▸ WHAT TO PRODUCE:
Turn the lines of the items below into a numbered list, omitting any blank lines. Leave out the pictures.

——————

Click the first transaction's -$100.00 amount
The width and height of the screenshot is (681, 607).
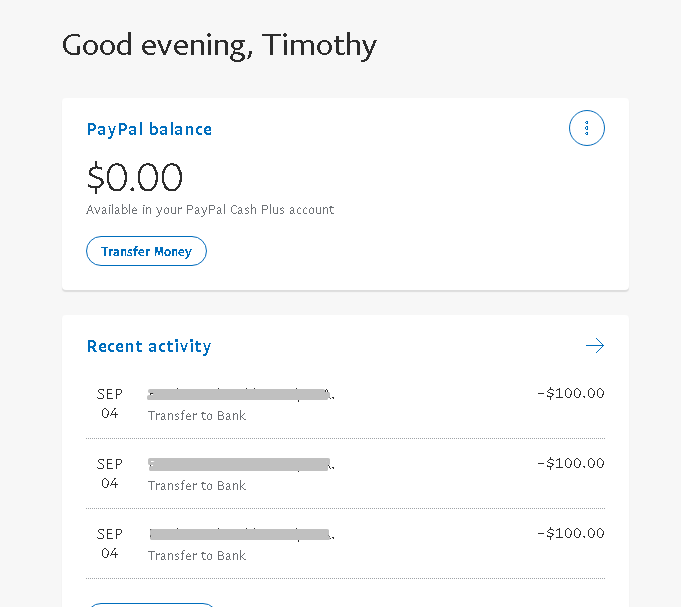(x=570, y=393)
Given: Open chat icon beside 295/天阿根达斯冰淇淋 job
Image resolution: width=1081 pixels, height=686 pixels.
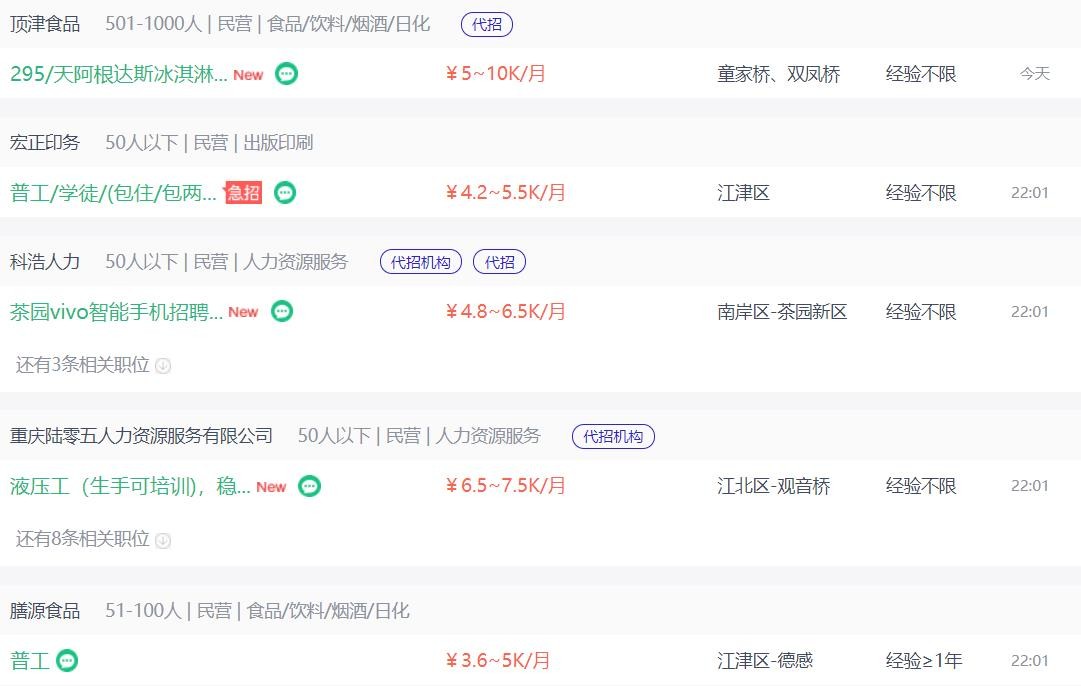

——————

▸ PROBLEM SOLUTION:
1. Click the first transaction's -$100.00 amount
2. The width and height of the screenshot is (681, 607).
3. (x=570, y=393)
4. Given: Open chat icon beside 295/天阿根达斯冰淇淋 job
5. Image resolution: width=1081 pixels, height=686 pixels.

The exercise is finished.